Chère Marrakech Par Tahar Ben Jelloun
Est-ce parce que Marrakech est riche de sa lumière exceptionnelle, de son soleil de fin d’année, doux et fort à la fois? Est-ce parce qu’elle est la principale destination touristique au Maroc que certains restaurants et grands hôtels pratiquent des prix exorbitants?
Normal qu’un palace ait des prix de palace. Normal que le luxe se paye au prix fort.
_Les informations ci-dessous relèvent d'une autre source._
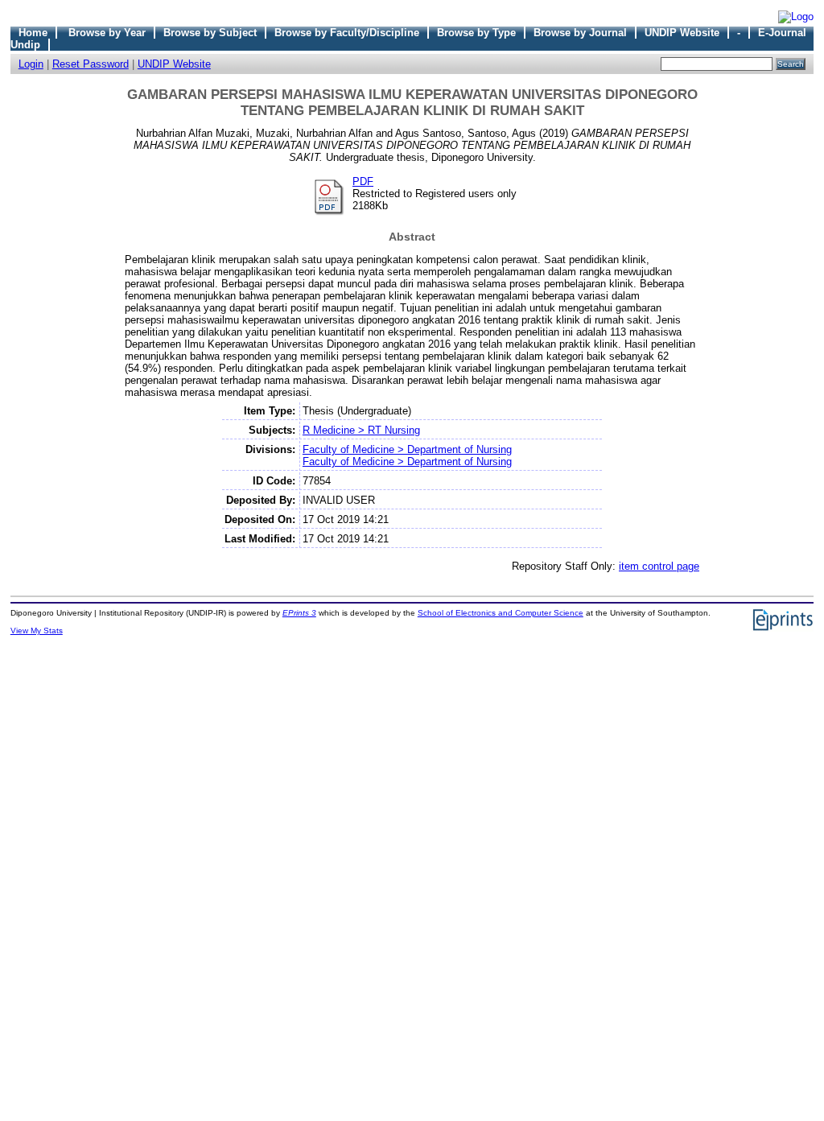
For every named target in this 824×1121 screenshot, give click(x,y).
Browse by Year (107, 33)
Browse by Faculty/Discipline (346, 33)
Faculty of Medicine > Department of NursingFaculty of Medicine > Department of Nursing (407, 455)
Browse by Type (476, 33)
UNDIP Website (682, 33)
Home (33, 33)
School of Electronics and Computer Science (500, 612)
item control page (659, 566)
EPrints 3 (299, 612)
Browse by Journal (580, 33)
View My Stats (36, 630)
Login (31, 64)
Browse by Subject (210, 33)
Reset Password (90, 64)
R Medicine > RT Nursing (361, 430)
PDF (362, 181)
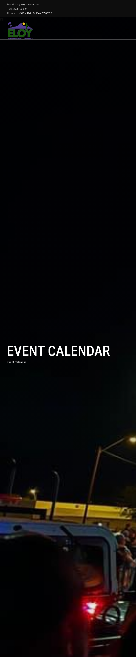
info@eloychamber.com (27, 4)
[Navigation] (127, 30)
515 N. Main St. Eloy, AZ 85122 (36, 13)
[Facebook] (1, 19)
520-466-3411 (21, 8)
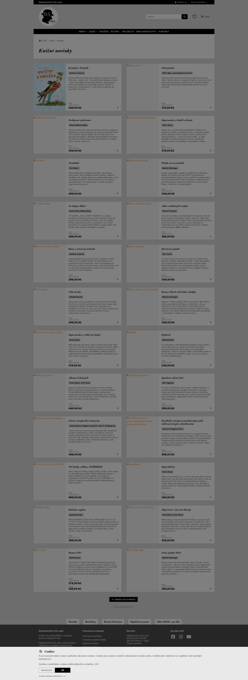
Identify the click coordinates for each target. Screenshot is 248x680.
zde (64, 676)
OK (62, 670)
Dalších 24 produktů (125, 599)
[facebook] (173, 636)
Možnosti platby (91, 643)
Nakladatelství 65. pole (50, 2)
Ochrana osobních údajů (94, 639)
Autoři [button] (114, 31)
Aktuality (128, 31)
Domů (44, 41)
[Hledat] (185, 16)
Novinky (72, 621)
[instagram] (181, 636)
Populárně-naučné (139, 621)
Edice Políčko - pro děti (168, 621)
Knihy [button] (82, 31)
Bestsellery (90, 621)
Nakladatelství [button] (145, 31)
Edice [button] (92, 31)
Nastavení (46, 670)
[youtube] (188, 636)
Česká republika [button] (198, 2)
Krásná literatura (113, 621)
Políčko (104, 31)
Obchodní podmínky (92, 636)
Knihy (52, 41)
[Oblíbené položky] (194, 16)
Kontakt (164, 31)
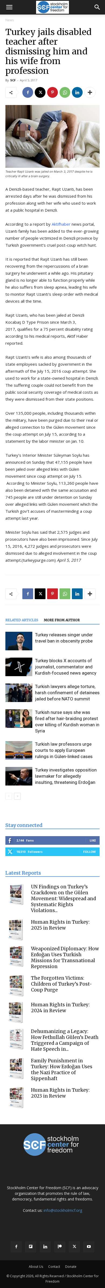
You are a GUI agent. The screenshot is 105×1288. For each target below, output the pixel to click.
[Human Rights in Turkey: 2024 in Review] (16, 1012)
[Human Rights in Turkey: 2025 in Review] (16, 930)
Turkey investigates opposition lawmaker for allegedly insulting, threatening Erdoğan (66, 776)
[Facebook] (27, 92)
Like (93, 840)
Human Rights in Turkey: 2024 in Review (60, 1008)
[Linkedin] (77, 92)
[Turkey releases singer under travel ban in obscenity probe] (18, 641)
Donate (70, 1266)
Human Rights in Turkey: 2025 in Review (60, 925)
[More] (90, 92)
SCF (13, 80)
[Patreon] (59, 1246)
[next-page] (17, 796)
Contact (54, 1266)
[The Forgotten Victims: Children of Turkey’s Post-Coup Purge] (16, 986)
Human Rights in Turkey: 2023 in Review (60, 1093)
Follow (89, 852)
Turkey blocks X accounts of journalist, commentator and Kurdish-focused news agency (65, 667)
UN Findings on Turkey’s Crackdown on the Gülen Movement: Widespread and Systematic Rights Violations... (63, 898)
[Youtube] (88, 1246)
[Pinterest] (52, 92)
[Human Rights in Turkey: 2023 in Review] (16, 1098)
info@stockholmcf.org (63, 1210)
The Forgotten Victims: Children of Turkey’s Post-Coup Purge (61, 984)
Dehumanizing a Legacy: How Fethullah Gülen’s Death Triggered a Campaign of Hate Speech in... (65, 1040)
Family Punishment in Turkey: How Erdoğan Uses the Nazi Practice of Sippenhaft (61, 1069)
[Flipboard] (30, 1246)
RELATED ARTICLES (21, 620)
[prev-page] (8, 796)
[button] (9, 7)
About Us (36, 1266)
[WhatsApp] (65, 92)
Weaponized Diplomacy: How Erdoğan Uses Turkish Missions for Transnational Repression (65, 957)
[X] (40, 92)
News (9, 20)
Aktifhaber (61, 224)
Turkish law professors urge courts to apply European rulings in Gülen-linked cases (64, 750)
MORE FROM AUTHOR (62, 620)
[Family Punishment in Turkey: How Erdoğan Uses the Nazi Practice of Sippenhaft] (16, 1068)
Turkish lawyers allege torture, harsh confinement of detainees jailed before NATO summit (67, 692)
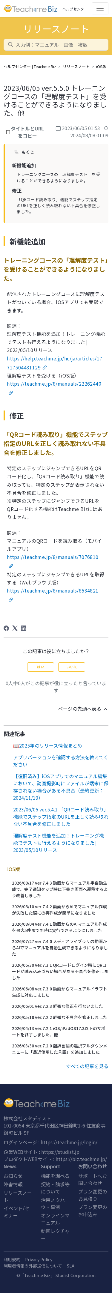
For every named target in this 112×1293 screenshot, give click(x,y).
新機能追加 (24, 165)
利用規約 (12, 1259)
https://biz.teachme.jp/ (81, 1159)
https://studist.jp (60, 1151)
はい (40, 666)
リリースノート (76, 66)
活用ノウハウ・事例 (53, 1203)
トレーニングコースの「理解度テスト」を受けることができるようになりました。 (58, 177)
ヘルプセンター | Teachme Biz (30, 66)
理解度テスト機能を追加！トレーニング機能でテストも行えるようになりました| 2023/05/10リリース (58, 842)
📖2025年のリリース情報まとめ (47, 745)
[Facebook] (6, 628)
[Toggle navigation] (100, 8)
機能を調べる (55, 1175)
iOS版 (101, 66)
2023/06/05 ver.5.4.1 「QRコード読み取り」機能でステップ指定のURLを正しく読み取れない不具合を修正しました (60, 816)
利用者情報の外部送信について (33, 1266)
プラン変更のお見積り (92, 1195)
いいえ (71, 666)
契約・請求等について (55, 1188)
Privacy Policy (38, 1259)
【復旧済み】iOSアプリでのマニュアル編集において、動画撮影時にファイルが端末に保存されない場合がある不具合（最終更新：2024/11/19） (60, 786)
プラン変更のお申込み (92, 1210)
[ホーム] (56, 1102)
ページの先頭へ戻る (80, 708)
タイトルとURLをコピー (27, 132)
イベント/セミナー (16, 1212)
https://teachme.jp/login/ (69, 1142)
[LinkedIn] (23, 628)
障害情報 (13, 1184)
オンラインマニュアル (55, 1219)
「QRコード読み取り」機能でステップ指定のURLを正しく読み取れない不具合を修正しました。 (58, 205)
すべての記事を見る (87, 1066)
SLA (70, 1266)
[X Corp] (15, 628)
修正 (17, 190)
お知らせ (13, 1175)
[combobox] (56, 45)
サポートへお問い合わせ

Après tout, ceux qui fréquentent ces lieux magiques ont les moyens et ne regardent pas à la dépense.
Puisque nous sommes dans la logique des palaces, pourquoi ne pas l’appliquer jusqu’au bout et payer les employés, surtout les femmes et hommes de service, aux salaires (je ne dirai pas de ceux que pratiquent les palaces à Paris, Londres ou New York même si on peut rêver), mais qu’ils soient au moins supérieurs à la moyenne nationale. Simple cohérence d’autant plus que la plupart des patrons sont des Européens qui savent pertinemment combien est payé le personnel ailleurs.
Prenons le cas de la restauration! On sait que les produits alimentaires non seulement coûtent au Maroc au moins moitié moins cher qu’en Europe mais qu’ils sont de meilleur goût. Le client paye le tajine ou le plat du jour au prix européen. La bouteille de vin (marocain ou étranger) bat tous les records en ce qui concerne la marge bénéficiaire. Ce serait très étonnant que le garçon qui sert ait un salaire parisien. Il est payé à la marocaine, c’est-à-dire un salaire qui n’a rien à voir avec les prix affichés sur la carte mais correspond au mince pouvoir d’achat des Marocains en général.
Ceci est un paradoxe qui fait le bonheur de ces grands hôtels et restaurants qui, certes ont beaucoup de charges, mais rechignent à payer en conséquence le personnel.
Cette situation d’injustice est dangereuse. On sait que le chômage est là et qu’on préfère avoir un travail avec un salaire bas plutôt que de ne pas travailler du tout. Par ailleurs, que de clients se sont plaints de la qualité du service! Normal. Lorsqu’on n’est pas payé de manière juste on ne fait pas d’effort. Il se pourrait même que cela encourage contestation et rébellion.
En fait, c’est toute la politique du tourisme qu’il faut revoir. Rappelons que des pays comme l’Italie et l’Espagne ont réussi; dès les années 60 à fidéliser des millions de touristes parce qu’ils avaient fait le choix de l’attraction par des prix sympathiques. La rumeur disait que non seulement ces pays sont beaux,mais ils sont à la portée des salaires moyens.
Le Maroc ne cesse d’hésiter entre deux concepts du tourisme: le luxe pour les riches et le médiocre pour les classes moyennes. Il faudrait trouver un juste milieu et, surtout, mettre en place une politique de service qui fidélise la clientèle. Or, le taux de retour est bas, très bas. Cela s’explique par la manière dont le touriste, riche ou pas, est traité.
Pour cela, non seulement il faudrait motiver le personnel en le payant bien, en le formant, en le responsabilisant, mais il faut aussi accepter de ne pas exagérer les marges bénéficiaires et à miser sur le long terme. Nombre d’entrepreneurs veulent gagner vite et beaucoup. Le moyen et long terme ne les intéresse pas vraiment. Ils ont tort.
Il y a quelques années, l’attraction pour le Maroc se vendait à l’étranger avec une jolie publicité: «Au Maroc, la nature est restée naturelle». Il faudrait la reprendre et ajouter «et pas chère». Parions que sur le long terme, le pays gagnera et la fréquentation touristique atteindra des chiffres importants!